Uptake of xanthohumol in human liver and intestinal cells

M Motyl ¹, C Dorn ², C Hellerbrand ², J Heilmann ¹, B Kraus ¹

¹Pharmaceutical Biology, Institute of Pharmacy, University of Regensburg, 93042 Regensburg, Germany
²Department of Internal Medicine I, University of Regensburg, 93042 Regensburg, Germany

Congress Abstract

Humulus lupulus L. (hops) has long been used in traditional medicine with sleep disturbances being the main indication. However, scientific evidence has accumulated over the past years pointing to the cancer preventive potential of selected constituents, i.e. xanthohumol (XN), a prenylated chalcone. The mechanisms of protection by XN have been proposed to be inhibition of metabolic activation, induction of detoxifying enzymes and antioxidant activity [1]. Moreover a broad antiinfective potential of XN is described [2]. Despite many advances in understanding the pharmacology of XN, one largely unresolved issue is the low bioavailability of XN in the human organism. Also little is known about actual concentrations and pharmacokinetic of the compound and its metabolites in liver and intestinal cells.
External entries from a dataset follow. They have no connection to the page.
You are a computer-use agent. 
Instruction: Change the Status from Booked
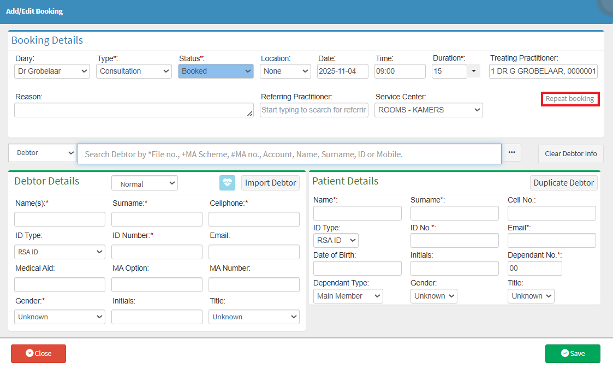click(216, 71)
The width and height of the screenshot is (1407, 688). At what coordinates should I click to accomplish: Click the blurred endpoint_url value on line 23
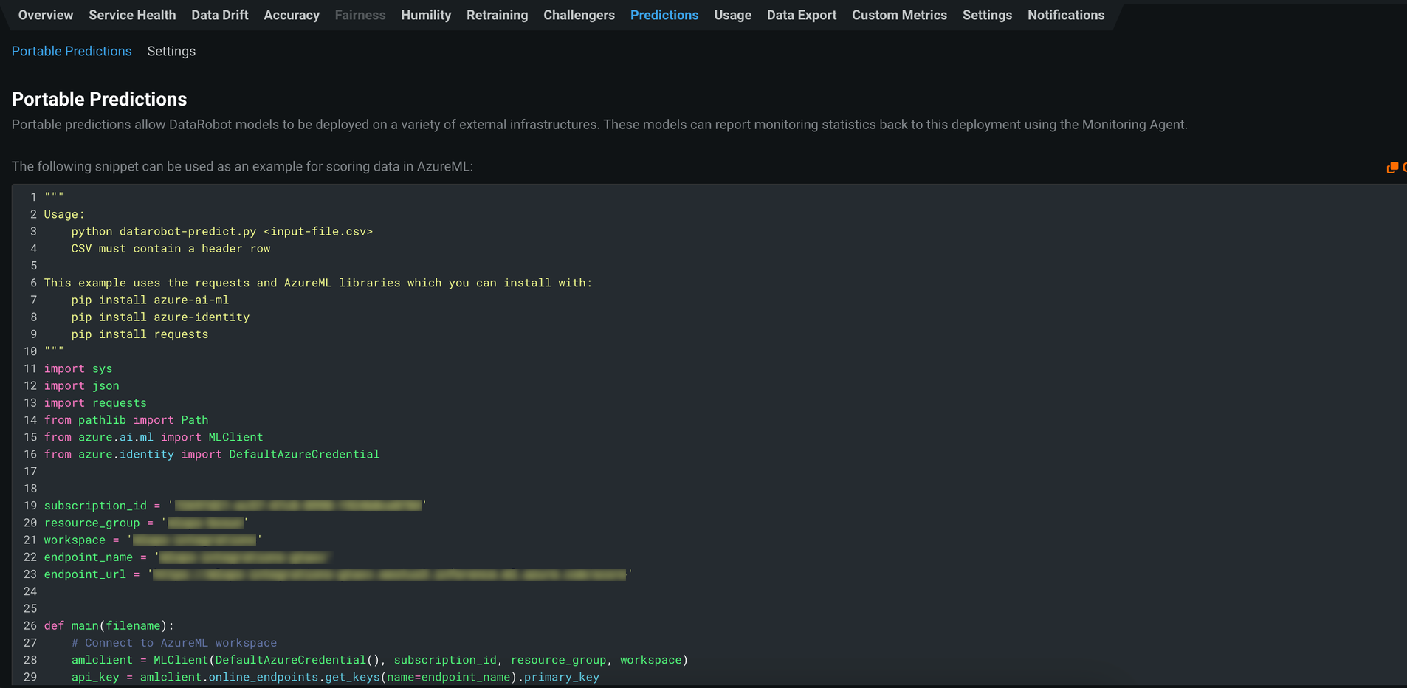coord(389,574)
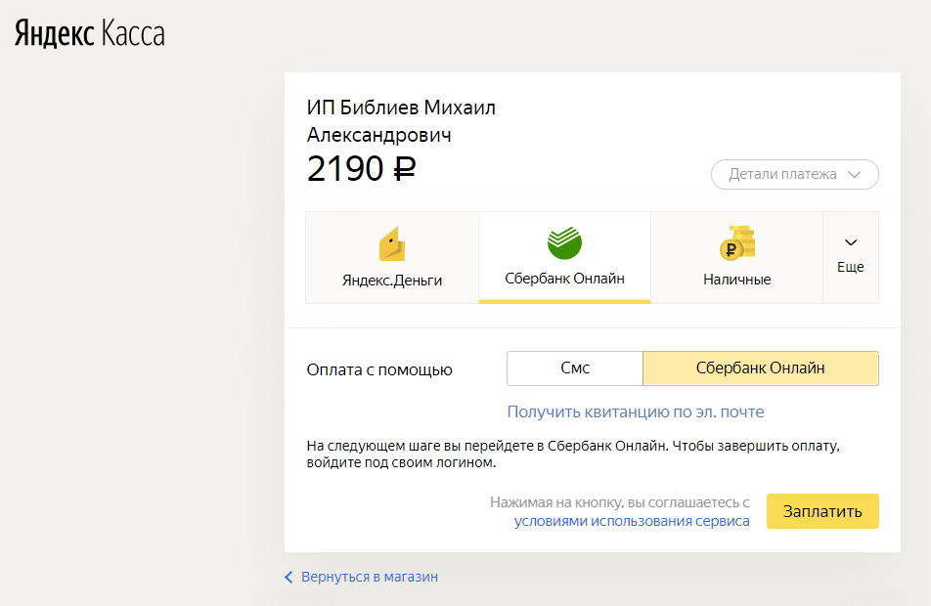Click the green Сбербанк logo icon

click(564, 242)
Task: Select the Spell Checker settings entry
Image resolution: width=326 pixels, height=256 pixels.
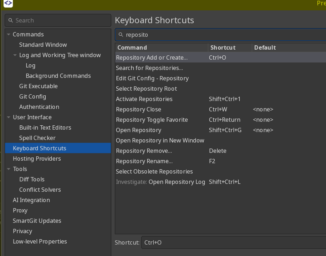Action: 37,138
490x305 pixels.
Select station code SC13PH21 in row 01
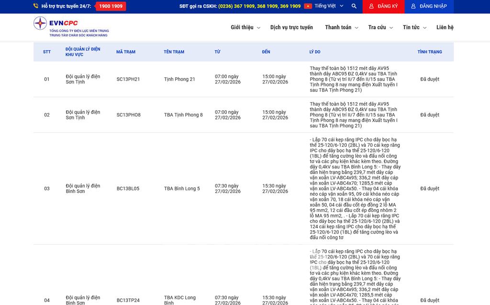(x=128, y=79)
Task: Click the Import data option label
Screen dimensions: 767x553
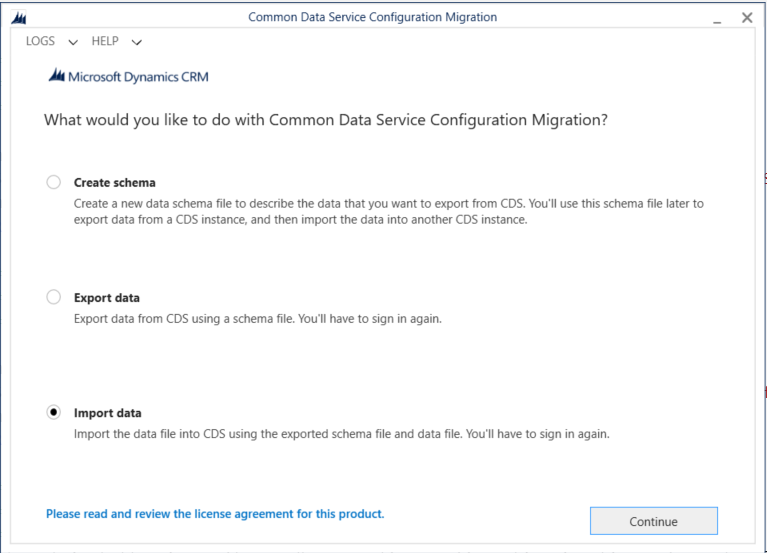Action: [x=108, y=413]
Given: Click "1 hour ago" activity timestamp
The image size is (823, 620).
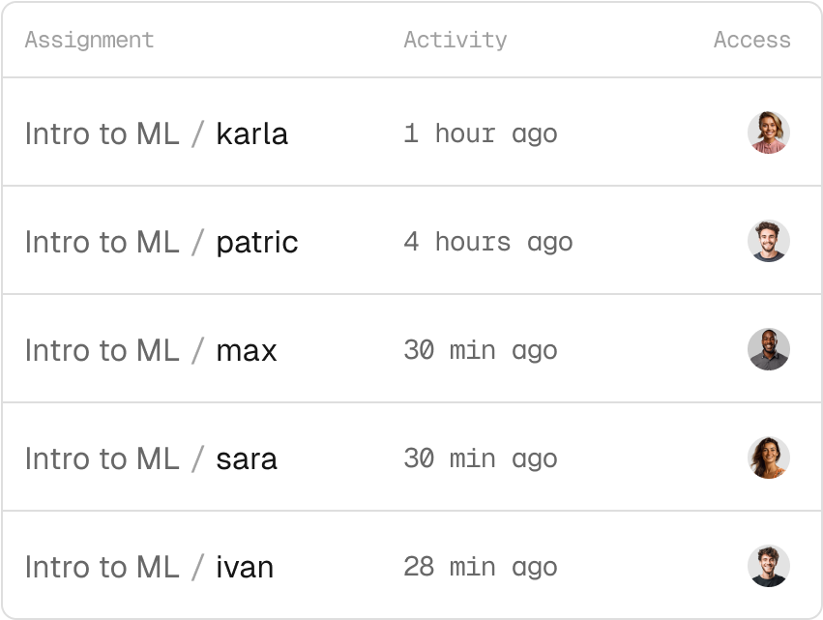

We studied the cellular uptake of xanthohumol (XN) in various cell lines, namely hepato cellular carcinoma cells (Huh-7), hepatic stellate cells (HSZ-B) and colorectal adenocarcinoma cells (Caco-2), as well as in primary hepatocytes. Uptake and intracellular distribution of fluorescent XN was analysed using advanced fluorescence imaging techniques. XN concentrations, determined via reversed-phase high-performance liquid chromatography (HPLC), and cell volumes, obtained using 3D-Imaging, were combined for the estimation of inner cell concentrations.

We observed a very rapid accumulation of XN, reaching a maximum already after 30–60min. Furthermore we found that HSZ-B and Caco-2 cells showed a much higher XN uptake than Huh-7 cells. In addition different XN metabolites were identified. Our data provide deeper insights into XN biology on the cell level and will contribute to a better understanding of its pharmacology.

Acknowledgements: We thank Dr. Thomas Weiss, Center for Liver Cell Research, Department of Surgery, University of Regensburg, Germany, for providing primary hepatocytes.

References: [1] Zanoli, P. et al. (2008)J. Ethnopharmacol. 116:383–396.

[2] Gerhäuser, C. (2005) Mol. Nutr. Food Res. 49:827–831.